Pennsylvania law allows municipalities to assume a rate of return between 5 percent and 9 percent. Many municipalities skew toward the lower, more conservative end of that spectrum. But the cities with the highest unfunded liabilities—Philadelphia (7.85 percent), Pittsburgh (7.5 percent), Allentown (8 percent), Scranton (8 percent), Reading (7.5 percent)—have chosen to use higher assumed rates of return.

Those assumptions may be unrealistic, but they can help municipalities in the short term: it means less comes out of the general fund because more is supposedly coming from investments.

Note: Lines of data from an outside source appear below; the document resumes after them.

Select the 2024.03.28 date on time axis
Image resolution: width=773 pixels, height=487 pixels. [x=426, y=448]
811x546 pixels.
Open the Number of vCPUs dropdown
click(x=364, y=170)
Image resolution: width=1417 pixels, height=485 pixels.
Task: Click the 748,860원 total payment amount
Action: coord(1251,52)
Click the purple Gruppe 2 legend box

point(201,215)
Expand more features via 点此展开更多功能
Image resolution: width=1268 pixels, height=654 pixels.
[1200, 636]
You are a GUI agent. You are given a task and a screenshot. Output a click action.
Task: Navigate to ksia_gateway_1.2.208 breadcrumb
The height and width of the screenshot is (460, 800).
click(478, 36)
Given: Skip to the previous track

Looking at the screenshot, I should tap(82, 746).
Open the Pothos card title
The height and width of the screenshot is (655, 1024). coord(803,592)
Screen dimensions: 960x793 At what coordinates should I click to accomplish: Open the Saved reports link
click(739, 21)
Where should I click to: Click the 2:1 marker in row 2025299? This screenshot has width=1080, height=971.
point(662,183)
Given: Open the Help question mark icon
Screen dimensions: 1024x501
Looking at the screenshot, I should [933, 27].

All in all, funds may see less money annually than they should.

“There are so many games that get played with that number with respect to actuarial studies, lifespan, all this math that goes into that can be played, so to speak, so that you end up putting less in that you really should,” said Pittsburgh City Controller, Michael Lamb.

Lifespan is another big issue. A state law from the 1950s set the floor at 50 years of age for retirement for police officers in most cities. Back then, average life expectancy was 67.

Today, “if you’re 50, you’re probably going to live until well into your 80s,” Lamb said. “So you’ve worked 20 years, but you’re going to get a pension for 30, or more. So the math there is a problem.”

On the policy side, solutions can come at the state or local level, or both, according to Lamb. Municipalities can stop the funny math and make more realistic calculations and, therefore, payments that would result in more solvent pension funds. Municipalities can also try to secure more amenable contracts, like a higher retirement age, with unions during contract negotiations. Or the state can pass laws that do those things, and more.

However, in addition to policy issues there’s also the post-industrial reality of many Pennsylvania municipalities, one of diminished populations and tax bases. In many towns there are more retired people receiving pensions than young workers paying into them. The remaining taxpayers tend to make up the difference.

Rosipal, the retired Monroeville police officer, said he’s worried about the viability of his pension. “In my age I’d feel silly going on welfare or trying to get food stamps or something,” he said. “I don’t know how we’d survive without our pension.”

Cutting pensions in Monroeville hasn’t been on the table, though in places like Scranton—which has the most distressed pension fund in the state—that could be a real issue in the near future. But Rosipal is also worried about how his beloved town will stay vibrant. He said he watched Monroeville grow and now he’s watching it struggle.